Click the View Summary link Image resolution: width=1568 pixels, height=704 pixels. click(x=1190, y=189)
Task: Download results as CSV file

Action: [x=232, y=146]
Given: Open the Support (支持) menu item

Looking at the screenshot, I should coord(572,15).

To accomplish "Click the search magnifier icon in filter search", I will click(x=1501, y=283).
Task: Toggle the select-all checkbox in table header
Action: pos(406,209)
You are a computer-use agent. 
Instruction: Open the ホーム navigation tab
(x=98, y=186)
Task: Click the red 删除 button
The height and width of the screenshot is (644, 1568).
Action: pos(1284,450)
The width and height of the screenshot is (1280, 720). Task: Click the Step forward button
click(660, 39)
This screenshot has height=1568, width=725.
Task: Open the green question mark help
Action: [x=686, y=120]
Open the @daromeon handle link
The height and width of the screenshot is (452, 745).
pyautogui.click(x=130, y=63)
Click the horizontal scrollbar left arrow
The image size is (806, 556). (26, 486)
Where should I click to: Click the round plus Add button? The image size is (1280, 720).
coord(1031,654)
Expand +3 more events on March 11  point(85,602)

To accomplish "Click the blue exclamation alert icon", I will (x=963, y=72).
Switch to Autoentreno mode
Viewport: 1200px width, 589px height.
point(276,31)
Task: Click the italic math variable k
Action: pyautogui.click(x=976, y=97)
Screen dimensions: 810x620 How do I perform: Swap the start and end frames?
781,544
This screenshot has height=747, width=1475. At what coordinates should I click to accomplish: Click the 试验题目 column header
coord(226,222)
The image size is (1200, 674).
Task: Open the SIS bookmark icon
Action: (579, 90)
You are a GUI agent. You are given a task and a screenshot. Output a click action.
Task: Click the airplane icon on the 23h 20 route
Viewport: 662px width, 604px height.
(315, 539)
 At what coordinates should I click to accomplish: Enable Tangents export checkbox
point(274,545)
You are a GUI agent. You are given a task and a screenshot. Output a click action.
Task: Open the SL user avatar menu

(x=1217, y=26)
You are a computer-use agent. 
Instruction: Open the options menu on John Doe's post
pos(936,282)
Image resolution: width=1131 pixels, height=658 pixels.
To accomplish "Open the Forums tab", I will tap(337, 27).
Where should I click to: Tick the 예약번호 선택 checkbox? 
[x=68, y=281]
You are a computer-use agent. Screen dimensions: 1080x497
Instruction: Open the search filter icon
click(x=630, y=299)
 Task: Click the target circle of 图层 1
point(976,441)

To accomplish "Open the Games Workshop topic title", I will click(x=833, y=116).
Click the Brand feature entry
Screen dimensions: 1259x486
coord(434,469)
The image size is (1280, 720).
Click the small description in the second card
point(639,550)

*EXERCISE:* Quote all the records. Keep every word exact.

*SOLUTION FOR THIS PROBLEM:*
Click the View Summary link Image resolution: width=1568 pixels, height=704 pixels. click(x=1190, y=189)
Task: Download results as CSV file

Action: [x=232, y=146]
Given: Open the Support (支持) menu item

Looking at the screenshot, I should coord(572,15).

To accomplish "Click the search magnifier icon in filter search", I will click(x=1501, y=283).
Task: Toggle the select-all checkbox in table header
Action: pos(406,209)
You are a computer-use agent. 
Instruction: Open the ホーム navigation tab
(x=98, y=186)
Task: Click the red 删除 button
The height and width of the screenshot is (644, 1568).
Action: pos(1284,450)
The width and height of the screenshot is (1280, 720). Task: Click the Step forward button
click(660, 39)
This screenshot has height=1568, width=725.
Task: Open the green question mark help
Action: [x=686, y=120]
Open the @daromeon handle link
The height and width of the screenshot is (452, 745).
pyautogui.click(x=130, y=63)
Click the horizontal scrollbar left arrow
The image size is (806, 556). (26, 486)
Where should I click to: Click the round plus Add button? The image size is (1280, 720).
coord(1031,654)
Expand +3 more events on March 11  point(85,602)

To accomplish "Click the blue exclamation alert icon", I will (x=963, y=72).
Switch to Autoentreno mode
Viewport: 1200px width, 589px height.
point(276,31)
Task: Click the italic math variable k
Action: pyautogui.click(x=976, y=97)
Screen dimensions: 810x620 How do I perform: Swap the start and end frames?
781,544
This screenshot has height=747, width=1475. At what coordinates should I click to accomplish: Click the 试验题目 column header
coord(226,222)
The image size is (1200, 674).
Task: Open the SIS bookmark icon
Action: (579, 90)
You are a GUI agent. You are given a task and a screenshot. Output a click action.
Task: Click the airplane icon on the 23h 20 route
Viewport: 662px width, 604px height.
(315, 539)
 At what coordinates should I click to accomplish: Enable Tangents export checkbox
point(274,545)
You are a GUI agent. You are given a task and a screenshot. Output a click action.
Task: Open the SL user avatar menu

(x=1217, y=26)
You are a computer-use agent. 
Instruction: Open the options menu on John Doe's post
pos(936,282)
Image resolution: width=1131 pixels, height=658 pixels.
To accomplish "Open the Forums tab", I will tap(337, 27).
Where should I click to: Tick the 예약번호 선택 checkbox? 
[x=68, y=281]
You are a computer-use agent. Screen dimensions: 1080x497
Instruction: Open the search filter icon
click(x=630, y=299)
 Task: Click the target circle of 图层 1
point(976,441)

To accomplish "Open the Games Workshop topic title", I will click(x=833, y=116).
Click the Brand feature entry
Screen dimensions: 1259x486
coord(434,469)
The image size is (1280, 720).
Click the small description in the second card
point(639,550)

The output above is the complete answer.